Your weekly news digest:

  • The ISI…controlled and coordinated [26/11] from beginning to end“:  G.K. Pillai’s interview with Indian Express on J&K, Naxalism and 26/11.
  • It was the Pakistanis who deviated from the summit’s agenda: Vir Sanghvi stands up for G.K. Pillai after some journalists pilloried the Home Secretary for his statements on the eve of the S.M. Krishna — S.M. Qureshi talks.

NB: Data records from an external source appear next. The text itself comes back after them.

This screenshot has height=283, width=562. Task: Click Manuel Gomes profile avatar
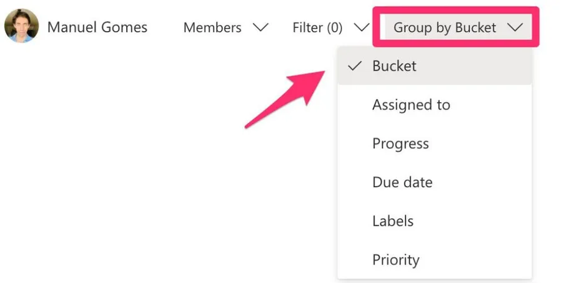coord(21,27)
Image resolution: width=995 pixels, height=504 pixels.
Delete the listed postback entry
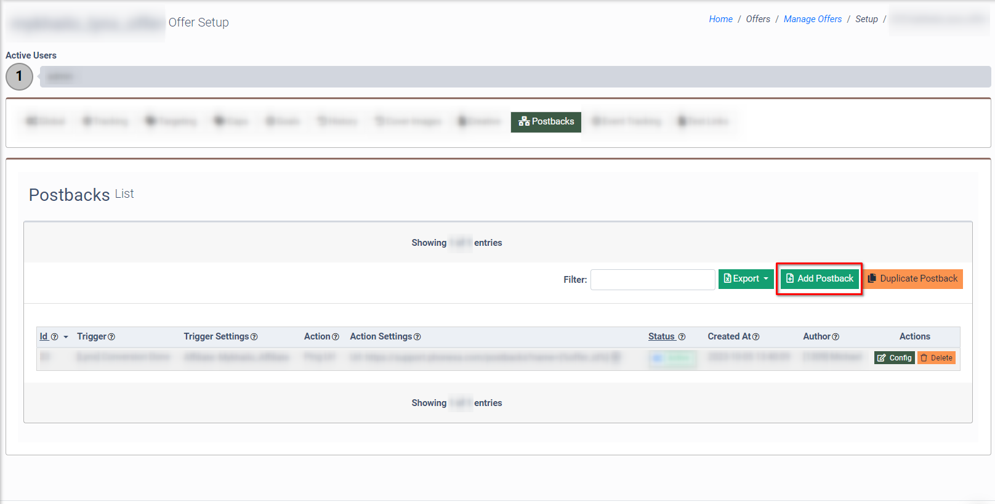click(936, 358)
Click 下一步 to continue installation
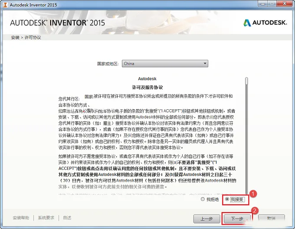Screen dimensions: 295x229 point(237,219)

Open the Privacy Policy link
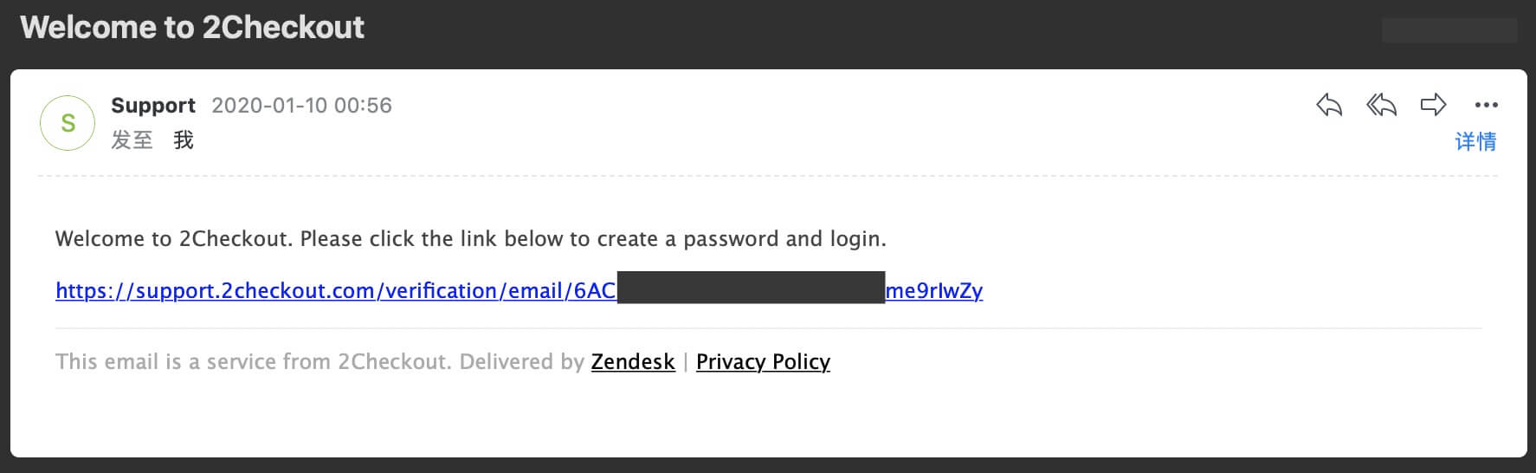[x=763, y=362]
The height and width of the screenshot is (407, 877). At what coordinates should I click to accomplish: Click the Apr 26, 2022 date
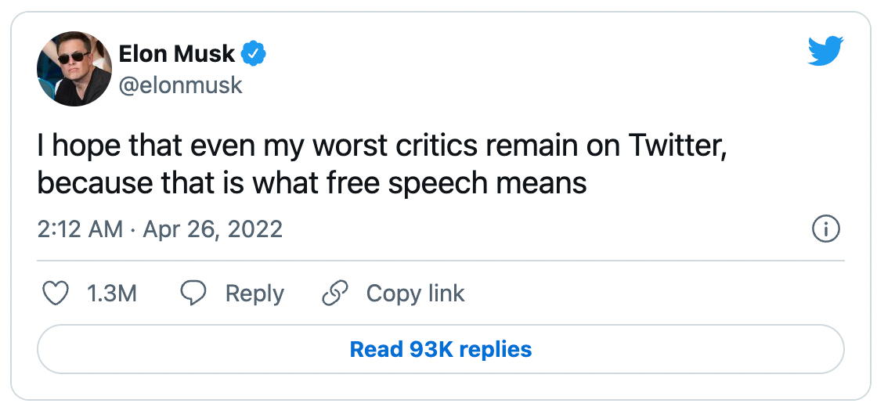213,229
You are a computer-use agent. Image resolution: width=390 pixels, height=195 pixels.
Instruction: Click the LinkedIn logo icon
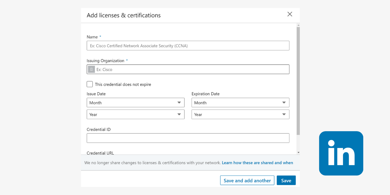(341, 153)
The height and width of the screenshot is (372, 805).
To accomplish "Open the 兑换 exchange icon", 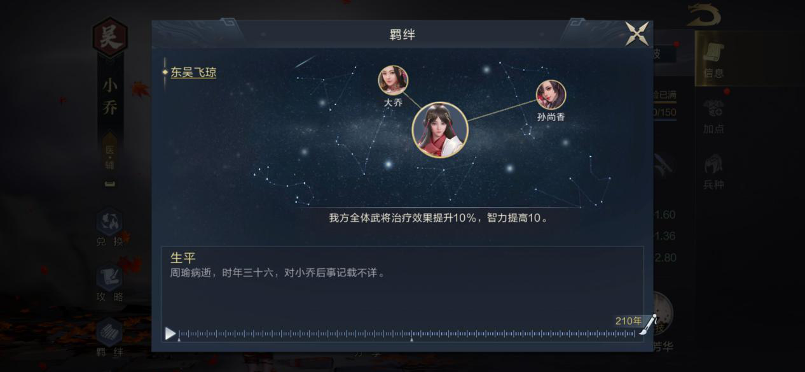I will point(109,227).
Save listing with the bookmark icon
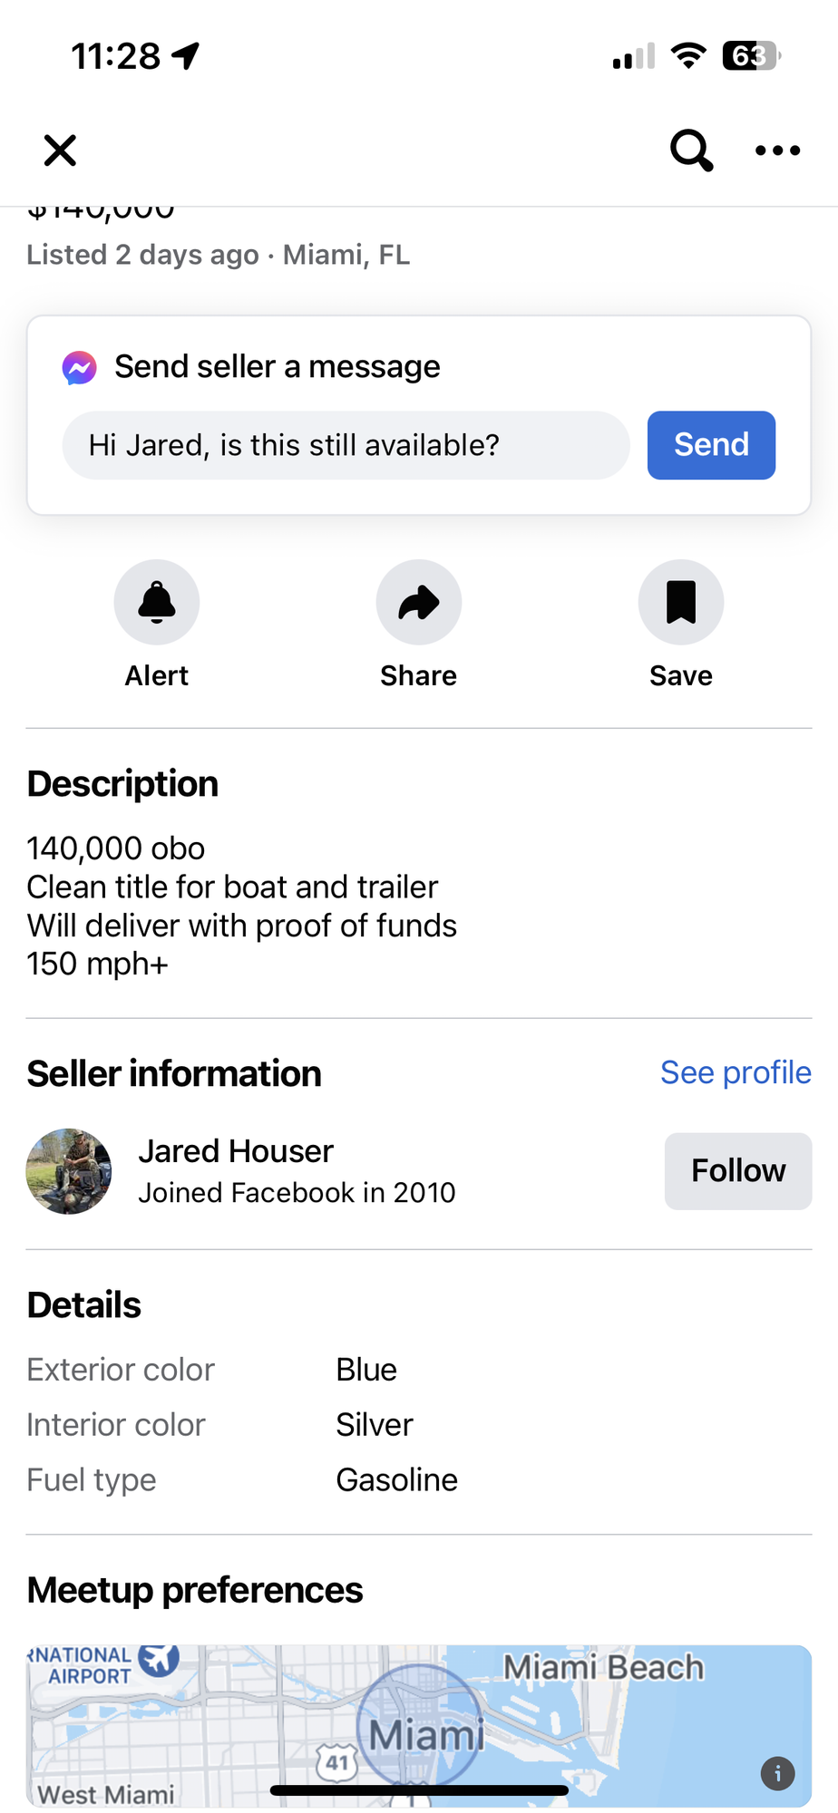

  • Pakistan’s Urdu press reacts.  “No India-Pakistan talks can produce a result without Kashmir being resolved” (Ausaf); “One more India-Pakistan dialog drama — May God  not compell us to use our atomic bomb” (Nawa-i-Waqt); “Sensitivity from the Indian side is the need of the hour” (Jang); “Why did India agree to the agenda and send S.M. Krishna if he had no mandate?” (Express).
  • Ignore. With Contempt: Sound advice from B. Raman on how New Delhi should react to S.M. Qureshi’s jibes.
  • Can we talk?: Thomas Friedman says CNN was wrong to fire Octavia Nasr for condoling the death of Mohammad Hussein Fadlallah (who many consider the spiritual leader of the Hizballah).